*** Available records

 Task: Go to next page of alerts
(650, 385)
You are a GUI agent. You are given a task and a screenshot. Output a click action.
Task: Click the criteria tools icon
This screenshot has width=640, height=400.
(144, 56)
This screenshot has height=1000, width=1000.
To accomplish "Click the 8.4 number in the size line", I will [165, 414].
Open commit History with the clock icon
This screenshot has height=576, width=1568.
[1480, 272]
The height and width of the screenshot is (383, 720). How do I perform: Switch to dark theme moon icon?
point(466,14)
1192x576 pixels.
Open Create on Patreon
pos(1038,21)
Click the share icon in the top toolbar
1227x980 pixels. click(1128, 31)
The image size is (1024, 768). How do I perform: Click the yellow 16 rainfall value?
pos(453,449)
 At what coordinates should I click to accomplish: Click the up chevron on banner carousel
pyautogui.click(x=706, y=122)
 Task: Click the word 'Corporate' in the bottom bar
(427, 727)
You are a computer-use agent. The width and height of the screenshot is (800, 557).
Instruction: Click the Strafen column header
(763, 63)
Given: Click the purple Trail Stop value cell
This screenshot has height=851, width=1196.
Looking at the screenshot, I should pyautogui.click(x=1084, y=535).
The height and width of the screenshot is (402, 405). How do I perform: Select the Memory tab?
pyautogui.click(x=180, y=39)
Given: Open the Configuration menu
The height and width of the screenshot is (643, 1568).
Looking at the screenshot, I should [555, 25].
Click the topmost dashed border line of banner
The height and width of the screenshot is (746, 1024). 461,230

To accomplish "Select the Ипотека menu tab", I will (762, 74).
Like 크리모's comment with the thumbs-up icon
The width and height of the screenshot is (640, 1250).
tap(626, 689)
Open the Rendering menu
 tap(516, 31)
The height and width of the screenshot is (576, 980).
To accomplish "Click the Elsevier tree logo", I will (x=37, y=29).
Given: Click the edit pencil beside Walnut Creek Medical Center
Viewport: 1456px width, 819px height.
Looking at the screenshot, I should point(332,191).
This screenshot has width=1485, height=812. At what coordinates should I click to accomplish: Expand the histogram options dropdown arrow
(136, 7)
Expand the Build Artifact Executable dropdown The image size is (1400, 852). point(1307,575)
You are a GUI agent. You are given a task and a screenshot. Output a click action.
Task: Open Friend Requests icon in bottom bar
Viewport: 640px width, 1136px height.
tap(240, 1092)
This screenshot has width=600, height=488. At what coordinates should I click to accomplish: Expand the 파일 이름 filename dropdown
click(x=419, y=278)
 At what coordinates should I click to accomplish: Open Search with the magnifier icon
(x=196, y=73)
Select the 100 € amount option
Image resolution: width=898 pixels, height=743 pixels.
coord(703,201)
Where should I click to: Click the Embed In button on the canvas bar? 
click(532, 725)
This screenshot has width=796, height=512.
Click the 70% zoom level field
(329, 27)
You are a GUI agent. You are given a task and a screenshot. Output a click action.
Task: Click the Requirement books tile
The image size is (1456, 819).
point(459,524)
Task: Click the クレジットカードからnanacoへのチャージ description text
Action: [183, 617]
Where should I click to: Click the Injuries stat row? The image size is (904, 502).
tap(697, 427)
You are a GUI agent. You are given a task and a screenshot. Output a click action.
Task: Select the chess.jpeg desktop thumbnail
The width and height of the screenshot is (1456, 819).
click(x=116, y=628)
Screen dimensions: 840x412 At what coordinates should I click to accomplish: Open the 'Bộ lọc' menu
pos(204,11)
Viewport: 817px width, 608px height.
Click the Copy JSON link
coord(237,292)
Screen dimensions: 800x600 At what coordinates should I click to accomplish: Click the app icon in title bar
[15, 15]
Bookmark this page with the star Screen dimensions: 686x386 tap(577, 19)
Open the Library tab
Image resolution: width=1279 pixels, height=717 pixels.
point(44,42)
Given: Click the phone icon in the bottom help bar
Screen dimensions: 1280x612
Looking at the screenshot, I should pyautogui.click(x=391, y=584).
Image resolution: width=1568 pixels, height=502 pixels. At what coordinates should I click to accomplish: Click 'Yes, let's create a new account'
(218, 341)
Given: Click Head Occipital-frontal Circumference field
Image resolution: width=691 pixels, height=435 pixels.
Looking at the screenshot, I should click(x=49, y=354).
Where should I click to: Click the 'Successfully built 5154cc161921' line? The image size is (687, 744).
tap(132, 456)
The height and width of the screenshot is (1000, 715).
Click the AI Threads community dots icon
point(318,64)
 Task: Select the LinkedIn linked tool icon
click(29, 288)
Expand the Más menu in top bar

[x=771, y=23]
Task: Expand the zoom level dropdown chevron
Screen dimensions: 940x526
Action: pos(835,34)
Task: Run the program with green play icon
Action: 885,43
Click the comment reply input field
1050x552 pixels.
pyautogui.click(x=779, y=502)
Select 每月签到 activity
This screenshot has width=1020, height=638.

******

Give the lines of the records as a JSON list of strings, one per line with blank lines left out, starting with the line that contains "At what coordinates should I click to accomplish: Click the up" and going on through the line that contains "tap(240, 1092)".

[
  " At what coordinates should I click to accomplish: Click the up chevron on banner carousel",
  "pyautogui.click(x=706, y=122)",
  " Task: Click the word 'Corporate' in the bottom bar",
  "(427, 727)",
  "You are a computer-use agent. The width and height of the screenshot is (800, 557).",
  "Instruction: Click the Strafen column header",
  "(763, 63)",
  "Given: Click the purple Trail Stop value cell",
  "This screenshot has height=851, width=1196.",
  "Looking at the screenshot, I should pyautogui.click(x=1084, y=535).",
  "The height and width of the screenshot is (402, 405). How do I perform: Select the Memory tab?",
  "pyautogui.click(x=180, y=39)",
  "Given: Open the Configuration menu",
  "The height and width of the screenshot is (643, 1568).",
  "Looking at the screenshot, I should [555, 25].",
  "Click the topmost dashed border line of banner",
  "The height and width of the screenshot is (746, 1024). 461,230",
  "To accomplish \"Select the Ипотека menu tab\", I will (762, 74).",
  "Like 크리모's comment with the thumbs-up icon",
  "The width and height of the screenshot is (640, 1250).",
  "tap(626, 689)",
  "Open the Rendering menu",
  " tap(516, 31)",
  "The height and width of the screenshot is (576, 980).",
  "To accomplish \"Click the Elsevier tree logo\", I will (x=37, y=29).",
  "Given: Click the edit pencil beside Walnut Creek Medical Center",
  "Viewport: 1456px width, 819px height.",
  "Looking at the screenshot, I should point(332,191).",
  "This screenshot has width=1485, height=812. At what coordinates should I click to accomplish: Expand the histogram options dropdown arrow",
  "(136, 7)",
  "Expand the Build Artifact Executable dropdown The image size is (1400, 852). point(1307,575)",
  "You are a GUI agent. You are given a task and a screenshot. Output a click action.",
  "Task: Open Friend Requests icon in bottom bar",
  "Viewport: 640px width, 1136px height.",
  "tap(240, 1092)"
]